Requirement A
Say whether each statement below agrees with the essay on mass incarceration. Answer yes or no and quote the deciding words from the essay. (i) Chronic prison overcrowding affects the federal prison system and nearly half the states. (ii) The forty-six federal prisoners granted clemency by President Obama were serving sentences for violent conduct. (iii) Amnesty has a long history in the United States.
Requirement B
Pick up the essay on mass incarceration after its final sentence and write on in the same voice and line of argument.

Excerpt provided

America’s practice of mass incarceration is coming under growing criticism as fiscally unsustainable and morally indefensible. Chronic overcrowding of prisons, a problem that epitomizes the destructive and unlawful core of mass incarceration, now afflicts the federal prison system and nearly half the states. Actual reforms, however, like President Obama’s recent grant of clemency to forty-six federal prisoners serving long drug sentences for non-violent conduct, or recent one-off sentencing reforms aimed at preventing imprisonment for minor drug or property crimes, are manifestly insufficient to end mass incarceration, or even the chronic overcrowding that represents its most degrading and destructive aspect. The problem with both kinds of measures is that they retain two core presumptions that built mass incarceration in the first place. First, the “presumption of dangerousness” that exists against those currently or formerly caught up in the criminal justice system, no matter how minor their interaction. Second, the “presumption of confidence” in prosecutorial discretion to manage the huge portion of the population subjected to such suspicions. Both of these presumptions operate to narrow channels of relief for individual prisoners and reform for the system overall.

To overcome both of these presumptions, this essay proposes a simple extension of the clemency model. The pardoning power under which President Obama granted his recent clemencies, which is possessed by the vast majority of governors with respect to state prisoners, permits the granting of relief (from partial remission of sentence to the complete redaction of the conviction) not only to individuals, but also to whole categories of prisoners. Pardon in this form, known generally as amnesty, has a limited history in the United States, but has been commonly used by European countries precisely to relieve problems like prison overcrowding. President Obama has begun to use this kind of approach to address the related problem of immigration and mass deportation in the United States through his policy, announced in May 2014, that his administration would favor the granting of “deferred action” with respect to whole categories of non-citizens inside the United States and subject to deportation.

Supplied entries
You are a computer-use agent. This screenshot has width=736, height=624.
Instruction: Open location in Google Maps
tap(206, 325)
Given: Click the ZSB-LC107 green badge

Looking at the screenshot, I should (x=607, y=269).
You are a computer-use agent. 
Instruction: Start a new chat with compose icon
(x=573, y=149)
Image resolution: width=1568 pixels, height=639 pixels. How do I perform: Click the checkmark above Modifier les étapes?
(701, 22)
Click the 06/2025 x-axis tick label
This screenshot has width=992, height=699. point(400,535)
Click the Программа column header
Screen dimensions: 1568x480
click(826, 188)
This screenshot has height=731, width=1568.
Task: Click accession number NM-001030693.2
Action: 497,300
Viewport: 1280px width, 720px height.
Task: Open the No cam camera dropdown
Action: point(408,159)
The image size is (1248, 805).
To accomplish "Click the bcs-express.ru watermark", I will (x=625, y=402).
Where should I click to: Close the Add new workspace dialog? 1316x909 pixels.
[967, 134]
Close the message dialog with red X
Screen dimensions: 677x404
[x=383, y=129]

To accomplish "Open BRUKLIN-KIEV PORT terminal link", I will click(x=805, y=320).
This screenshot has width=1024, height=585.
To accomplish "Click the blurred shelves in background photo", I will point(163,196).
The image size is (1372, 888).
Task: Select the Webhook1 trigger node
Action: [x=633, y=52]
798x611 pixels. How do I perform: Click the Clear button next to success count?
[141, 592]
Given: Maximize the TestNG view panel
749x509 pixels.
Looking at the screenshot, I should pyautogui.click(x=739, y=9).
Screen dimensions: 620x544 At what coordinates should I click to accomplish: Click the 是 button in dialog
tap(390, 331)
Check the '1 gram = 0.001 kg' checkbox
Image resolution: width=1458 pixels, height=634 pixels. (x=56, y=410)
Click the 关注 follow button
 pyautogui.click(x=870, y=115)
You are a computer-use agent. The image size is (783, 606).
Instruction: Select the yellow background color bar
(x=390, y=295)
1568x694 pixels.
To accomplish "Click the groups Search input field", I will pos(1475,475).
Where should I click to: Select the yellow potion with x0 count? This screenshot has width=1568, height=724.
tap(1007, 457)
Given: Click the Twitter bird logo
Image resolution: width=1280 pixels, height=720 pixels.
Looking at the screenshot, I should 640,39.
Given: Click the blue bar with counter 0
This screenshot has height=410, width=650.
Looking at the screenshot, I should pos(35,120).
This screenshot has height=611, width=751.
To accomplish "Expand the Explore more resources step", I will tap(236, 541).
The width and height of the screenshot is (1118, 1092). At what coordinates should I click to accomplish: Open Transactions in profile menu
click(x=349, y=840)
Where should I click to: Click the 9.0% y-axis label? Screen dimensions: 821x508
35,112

Response box A
(i) Yes: "now afflicts the federal prison system and nearly half the states"
(ii) No: "serving long drug sentences for non-violent conduct"
(iii) No: "has a limited history in the United States"

Response box B
While deferred action is not a perfect analogy for pardon (for one thing, it is not necessarily permanent), and while other aspects of the administration’s action epitomize the very presumptions that are blocking reform in the criminal justice field (particularly the blanket exclusion of so-called “criminal aliens”), deferred action paves the way for the kind of action that is necessary to overcome the toxic situation of prison overcrowding in the United States, as well as the larger system of mass incarceration. Amnesty measures are deeply problematic in advanced legal systems like in the United States and for good reason. However, limited application of such measures takes inspiration from the long religious tradition of “jubilee,” and from the existing limited tradition of federal amnesties for those who have violated military service-related laws during major wars. As these traditions suggest, when properly used, amnesties can both relieve immediate problems and improve the legitimacy of legal systems distended by extreme conditions.